— Set task —
Recast the records as a Markdown table with the columns Row and Line, running from the start of the records up to and including the line with "[x=424, y=424]". Leave out blank lines.

───── Data entries ─────

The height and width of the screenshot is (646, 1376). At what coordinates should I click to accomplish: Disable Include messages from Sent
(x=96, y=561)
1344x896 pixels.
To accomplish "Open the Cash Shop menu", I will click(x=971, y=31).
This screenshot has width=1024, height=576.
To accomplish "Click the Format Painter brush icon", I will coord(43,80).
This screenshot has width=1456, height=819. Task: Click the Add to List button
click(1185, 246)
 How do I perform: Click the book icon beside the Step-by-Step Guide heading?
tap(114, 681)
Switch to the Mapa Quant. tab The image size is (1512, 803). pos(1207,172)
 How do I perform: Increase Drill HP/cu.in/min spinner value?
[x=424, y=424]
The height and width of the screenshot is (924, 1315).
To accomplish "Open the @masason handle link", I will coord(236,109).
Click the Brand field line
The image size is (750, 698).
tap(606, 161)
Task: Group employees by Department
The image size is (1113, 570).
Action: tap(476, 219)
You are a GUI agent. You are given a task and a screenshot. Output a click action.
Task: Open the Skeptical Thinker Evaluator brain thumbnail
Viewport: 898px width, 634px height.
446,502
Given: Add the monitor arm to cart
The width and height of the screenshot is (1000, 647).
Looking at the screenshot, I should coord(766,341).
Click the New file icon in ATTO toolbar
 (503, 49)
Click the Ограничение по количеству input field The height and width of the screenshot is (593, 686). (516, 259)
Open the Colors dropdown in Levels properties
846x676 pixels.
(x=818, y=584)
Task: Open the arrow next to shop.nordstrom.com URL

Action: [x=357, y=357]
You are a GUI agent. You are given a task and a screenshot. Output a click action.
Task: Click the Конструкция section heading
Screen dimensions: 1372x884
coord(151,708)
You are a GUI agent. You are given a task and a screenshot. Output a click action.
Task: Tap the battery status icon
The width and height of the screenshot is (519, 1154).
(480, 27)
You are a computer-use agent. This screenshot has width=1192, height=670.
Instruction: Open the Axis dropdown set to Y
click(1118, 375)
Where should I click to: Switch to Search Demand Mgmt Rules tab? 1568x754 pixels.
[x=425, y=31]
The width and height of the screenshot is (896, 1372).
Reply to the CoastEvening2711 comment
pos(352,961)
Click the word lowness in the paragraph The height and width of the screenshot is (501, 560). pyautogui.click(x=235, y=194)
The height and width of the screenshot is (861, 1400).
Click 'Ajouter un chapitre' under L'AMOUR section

─────

— Answer to this task —
| Row | Line |
|---|---|
| 1 | The height and width of the screenshot is (646, 1376). At what coordinates should I click to accomplish: Disable Include messages from Sent |
| 2 | (x=96, y=561) |
| 3 | 1344x896 pixels. |
| 4 | To accomplish "Open the Cash Shop menu", I will click(x=971, y=31). |
| 5 | This screenshot has width=1024, height=576. |
| 6 | To accomplish "Click the Format Painter brush icon", I will coord(43,80). |
| 7 | This screenshot has width=1456, height=819. Task: Click the Add to List button |
| 8 | click(1185, 246) |
| 9 |  How do I perform: Click the book icon beside the Step-by-Step Guide heading? |
| 10 | tap(114, 681) |
| 11 | Switch to the Mapa Quant. tab The image size is (1512, 803). pos(1207,172) |
| 12 |  How do I perform: Increase Drill HP/cu.in/min spinner value? |
| 13 | [x=424, y=424] |